Work to complete: Verbatim copy, pictures excluded: every line from the one with "Task: Tap the amazon.com address bar" through the final line of the data below, and no other line.

Material for this exercise:
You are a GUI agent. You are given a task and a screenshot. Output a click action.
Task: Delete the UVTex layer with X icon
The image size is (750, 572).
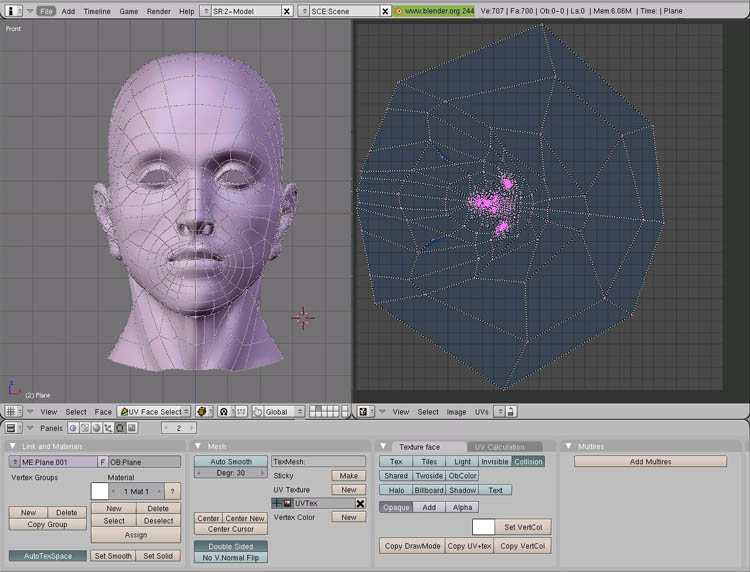point(360,504)
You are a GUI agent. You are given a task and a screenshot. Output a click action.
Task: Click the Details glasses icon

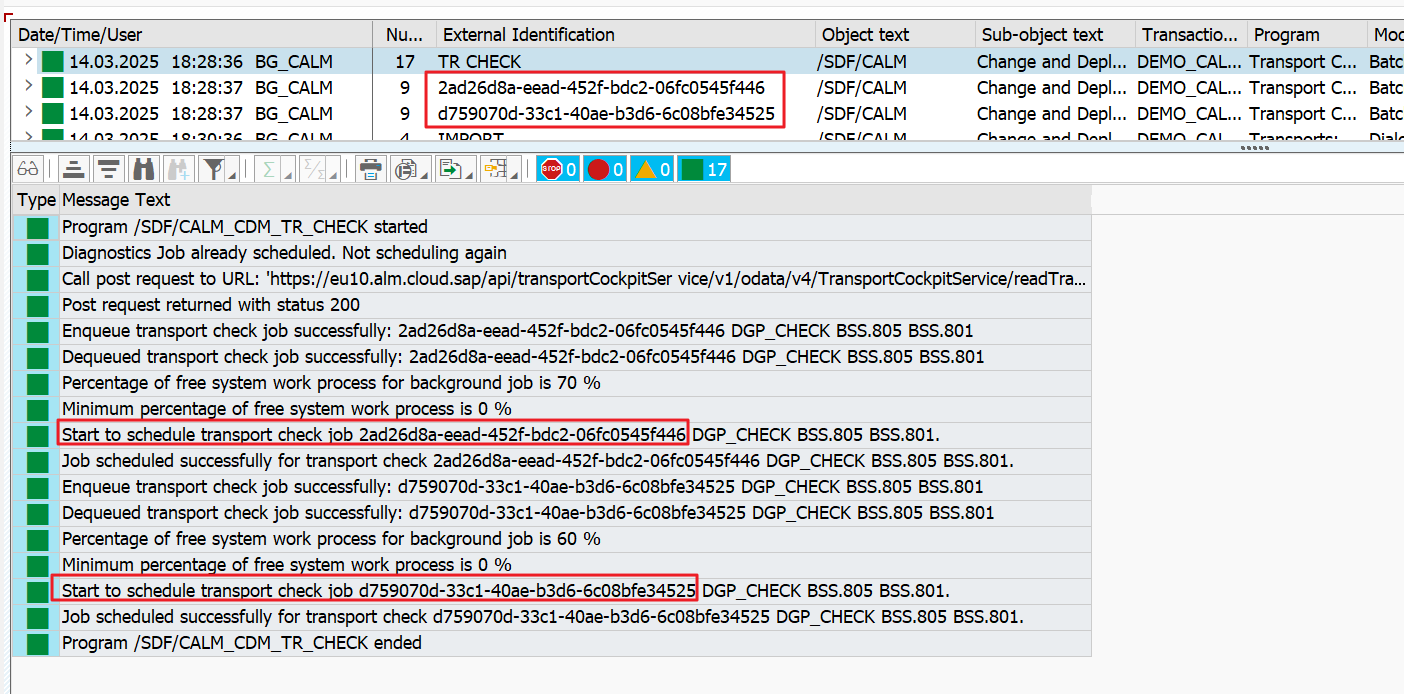pyautogui.click(x=27, y=169)
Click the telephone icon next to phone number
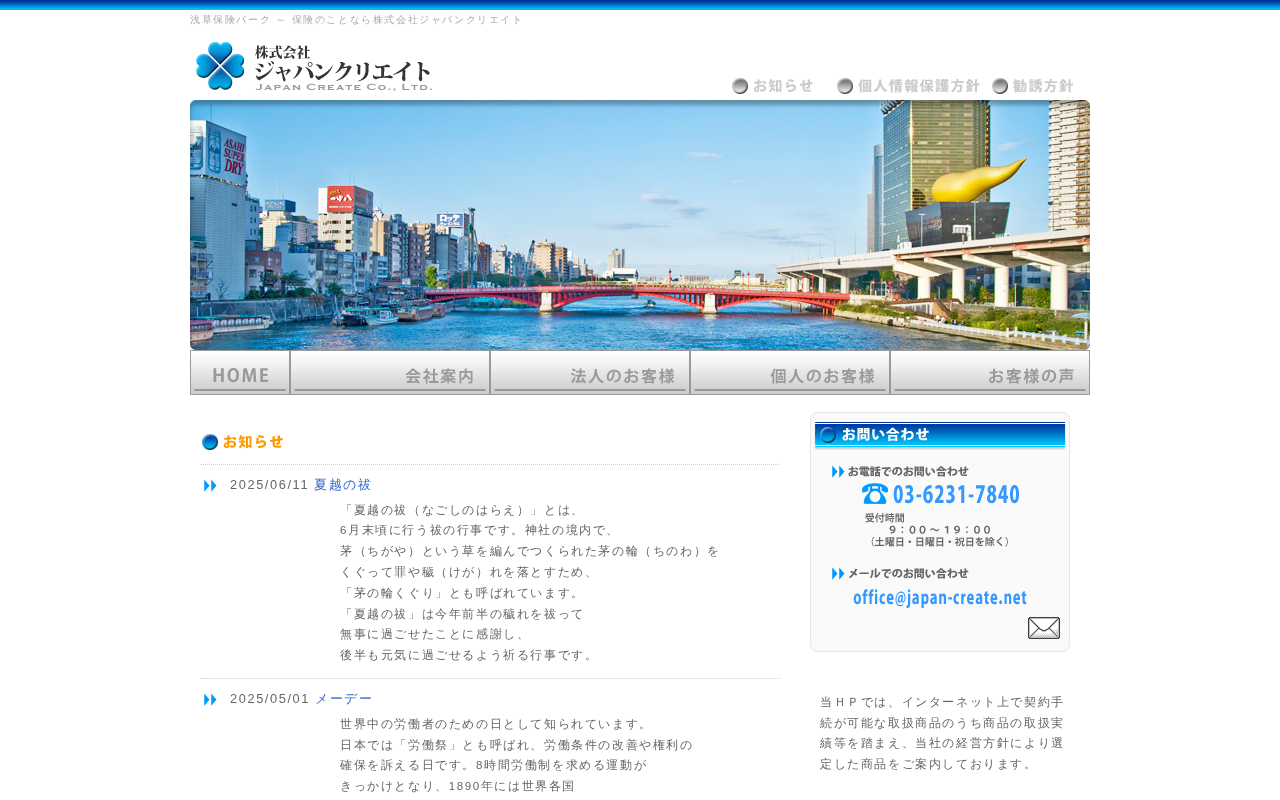Image resolution: width=1280 pixels, height=800 pixels. tap(875, 494)
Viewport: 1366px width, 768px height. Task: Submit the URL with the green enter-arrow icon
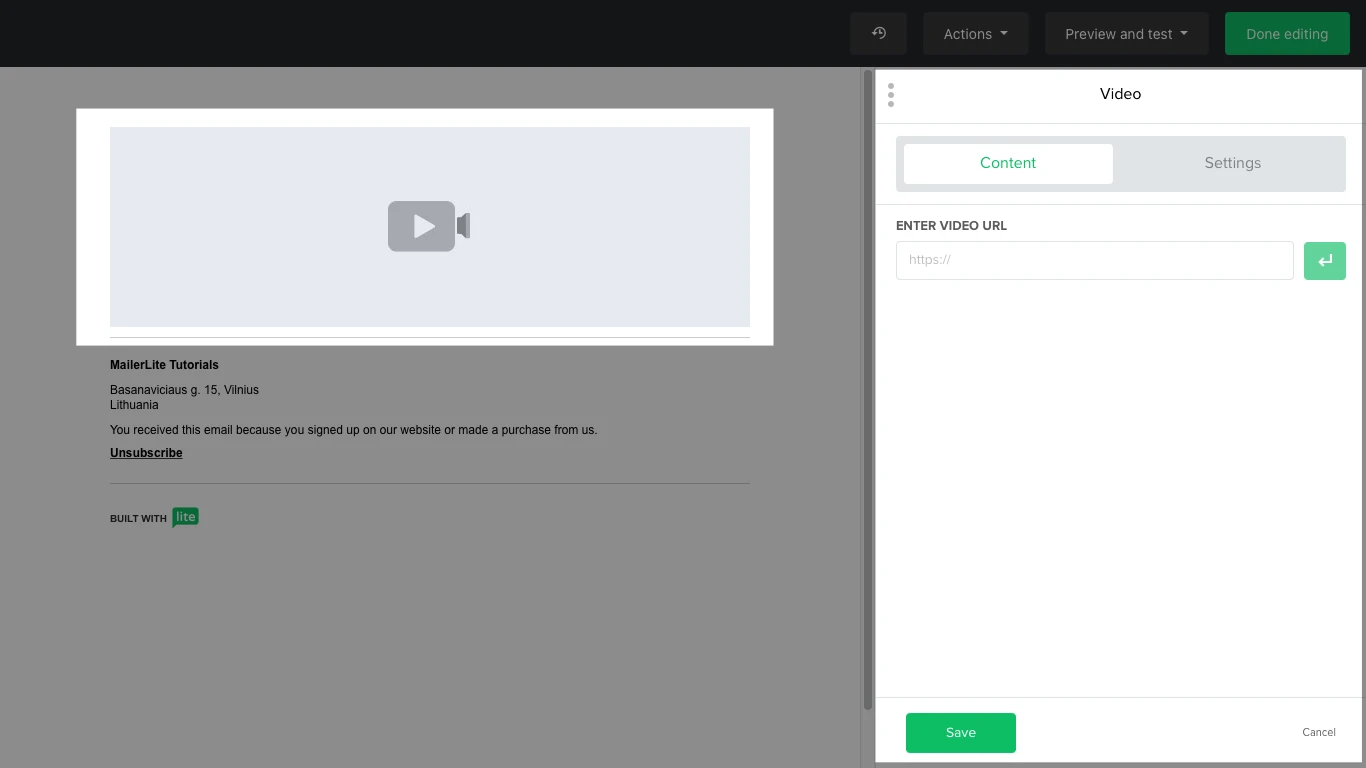(1324, 261)
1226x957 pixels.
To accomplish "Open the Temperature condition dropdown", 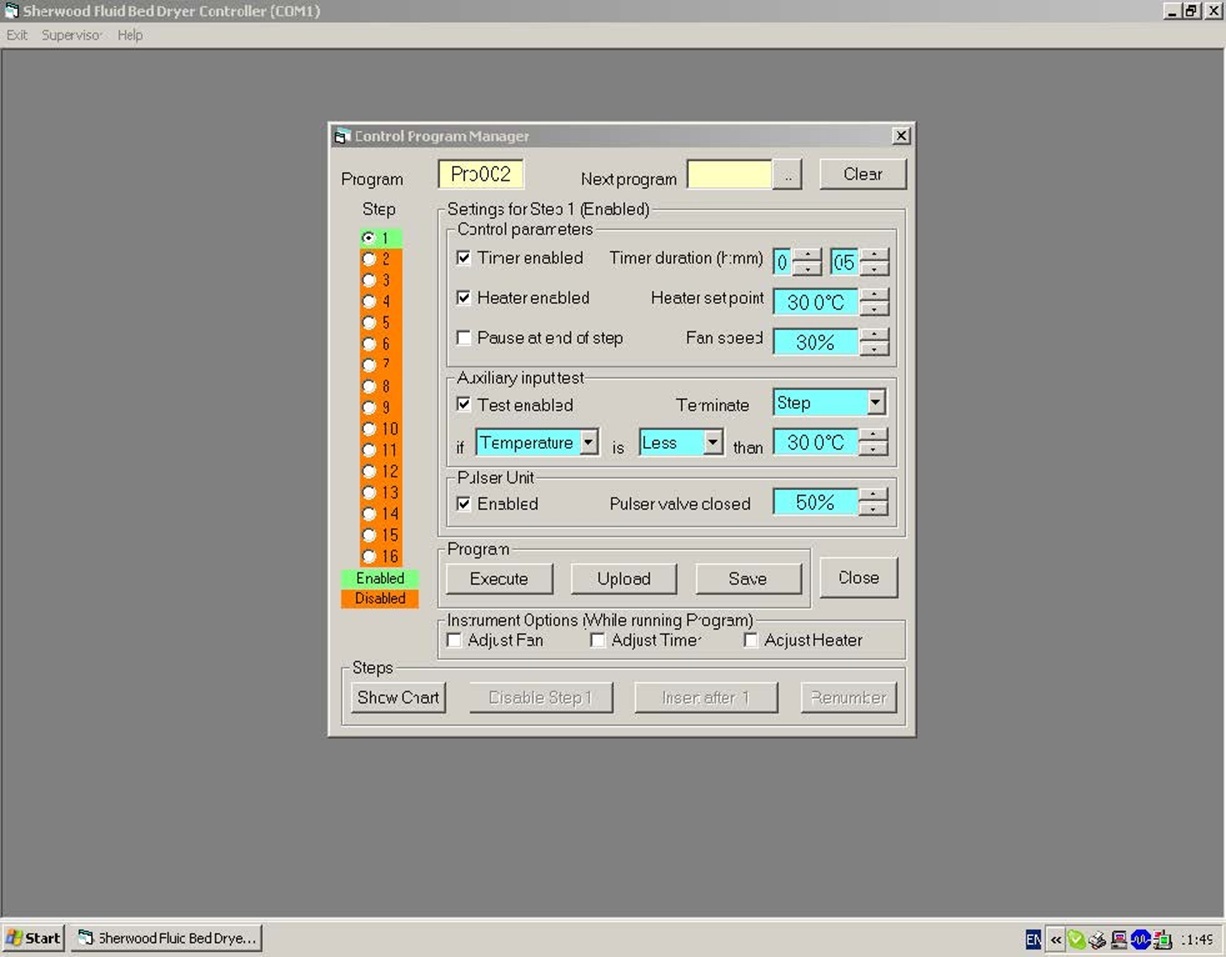I will [590, 441].
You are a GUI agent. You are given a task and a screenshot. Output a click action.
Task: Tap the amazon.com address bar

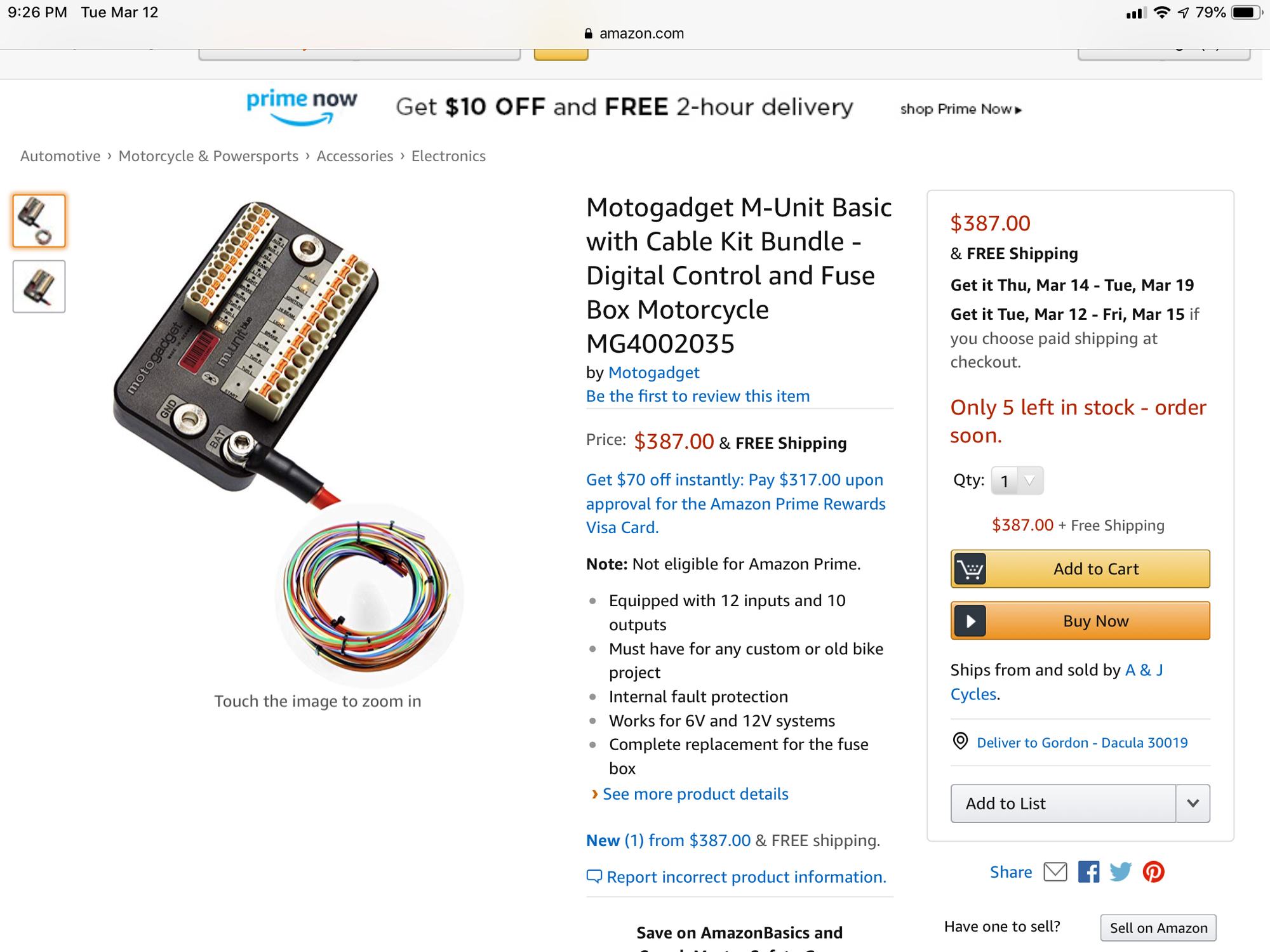(x=635, y=34)
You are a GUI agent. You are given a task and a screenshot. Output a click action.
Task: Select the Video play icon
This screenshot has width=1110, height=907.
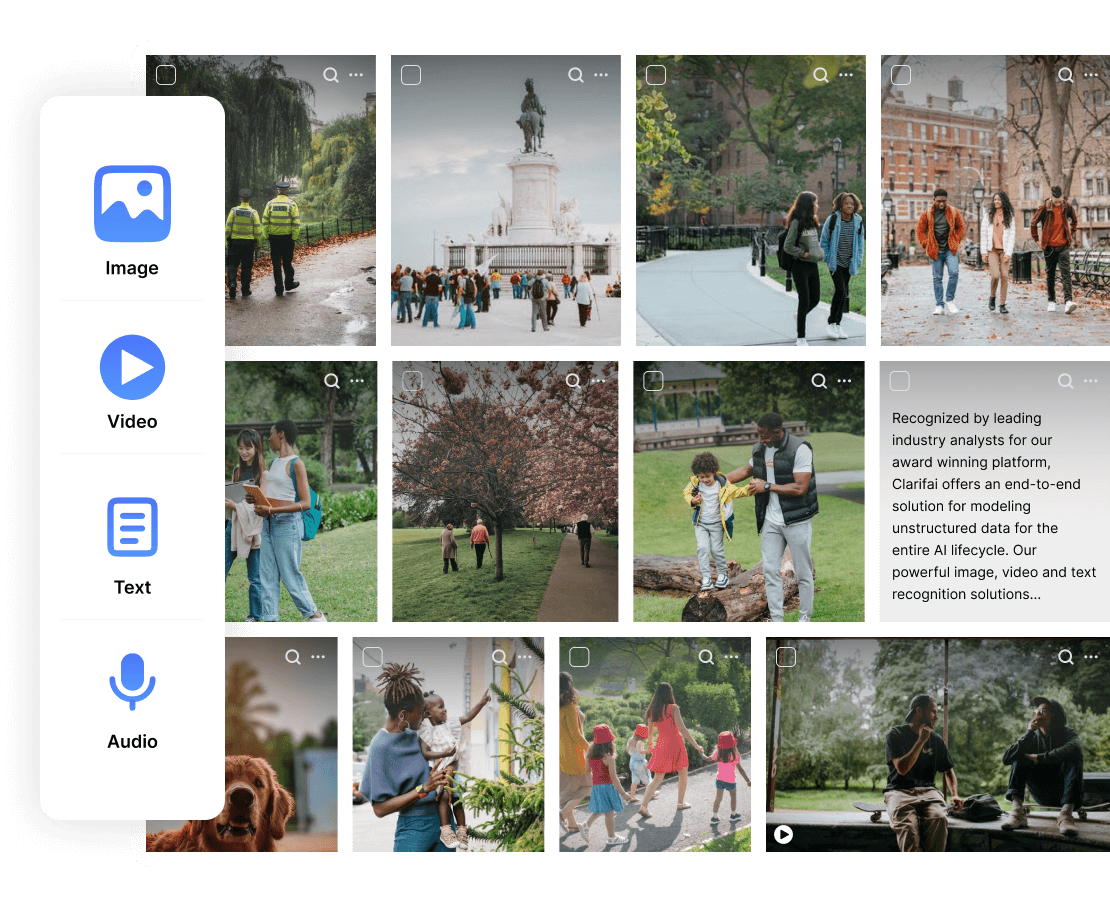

Reply:
Task: Tap the amazon.com address bar

(x=635, y=34)
You are a GUI agent. You are given a task and a screenshot. Output a click action.
Task: Select the Video play icon
This screenshot has width=1110, height=907.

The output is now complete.